The aforementioned mtu electrolyzer product range will allow customers to store renewably produced energy in the form of hydrogen for use or for further processing and will serve as key components in larger-scale renewable cross-section energy systems. Solutions such as these can offer a modular design that are scalable in power range to provide a fully autonomous, high-power, high-efficiency solution for low-cost production of hydrogen. The first mtu electrolyzer using a Hoeller stack is set to go into operation this year, showing the part an electrolyzer can play in the overall architecture of a microgrid system.
The introduction of green hydrogen is not without its challenges, however. As part of an individual energy system, hydrogen increases the number of technologies required for operation, raising the complexity of operating strategies and creating new challenges in automation and controls.
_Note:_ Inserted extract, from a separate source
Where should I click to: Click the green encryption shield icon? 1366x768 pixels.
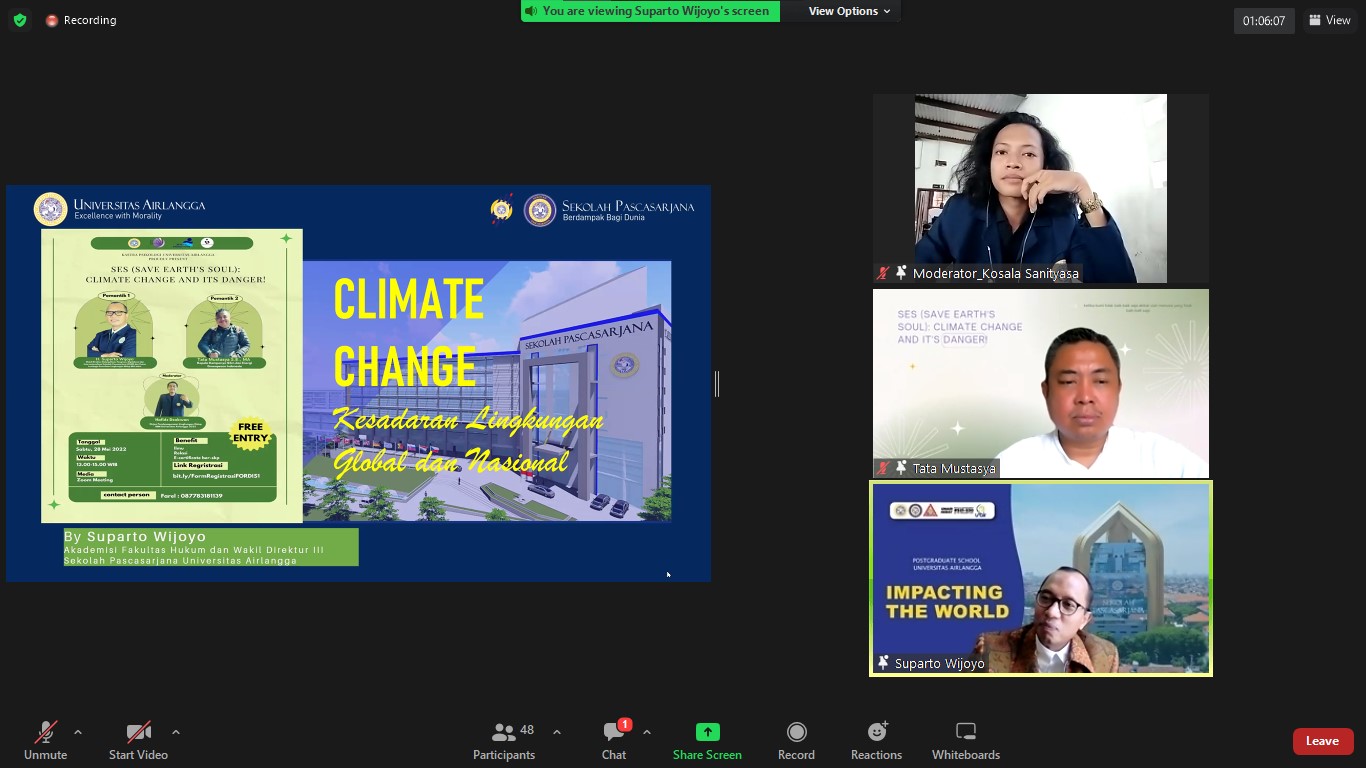20,20
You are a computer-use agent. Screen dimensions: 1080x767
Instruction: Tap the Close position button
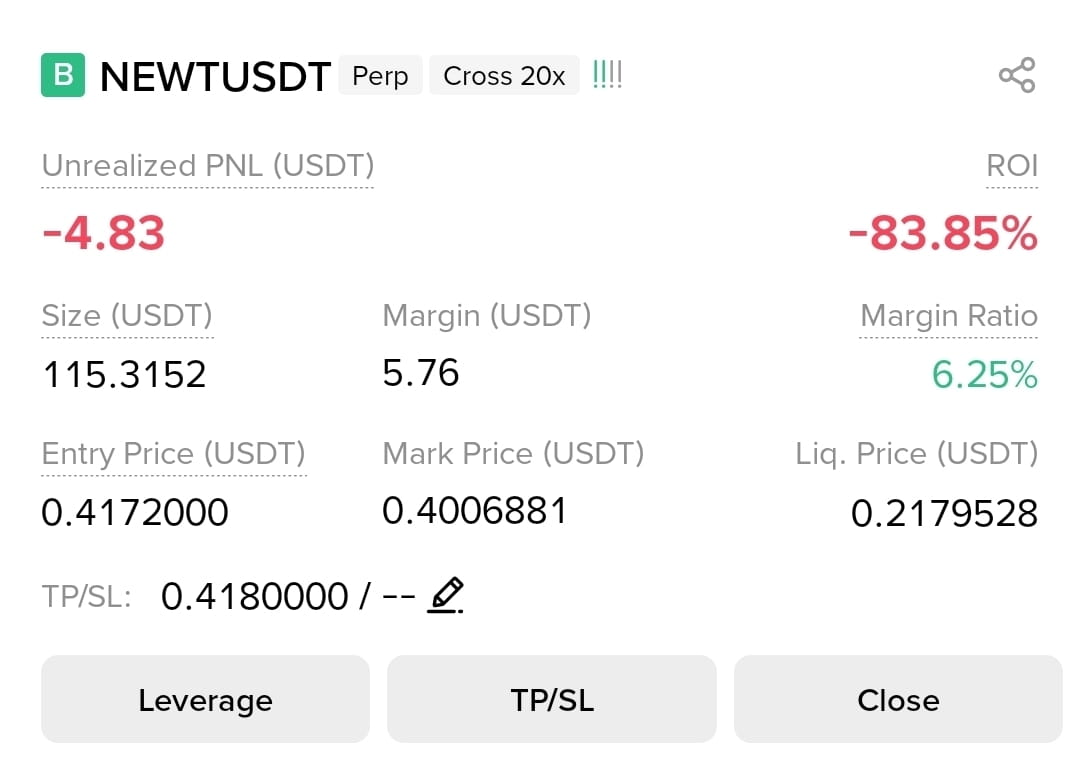tap(898, 700)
As industry transitions from today’s hybrid solutions that feature hydrogen as a component to tomorrow’s multiple hydrogen-based technology solutions, operation strategies will need to be adapted and respective intelligent asset controls will need to be integrated.
Offering one way to address this, Rolls-Royce is introducing a new system called mtu EnergetIQ, a smart automation platform that continuously recalculates the best operating strategy of complex energy systems while taking forecasts of renewables, prediction of energy demand, and hydrogen and cost into account. The platform can be used to calculate the ideal mix in terms of power generation, storage, and requirements. Capabilities like that of EnergetIQ will be increasingly important as manufacturers begin to reconceptualize their power supply systems, as the future of energy technology lies in increasing diversity, complexity, and integration.
—Armin Fürderer is head of net-zero solutions with Rolls-Royce Power Systems.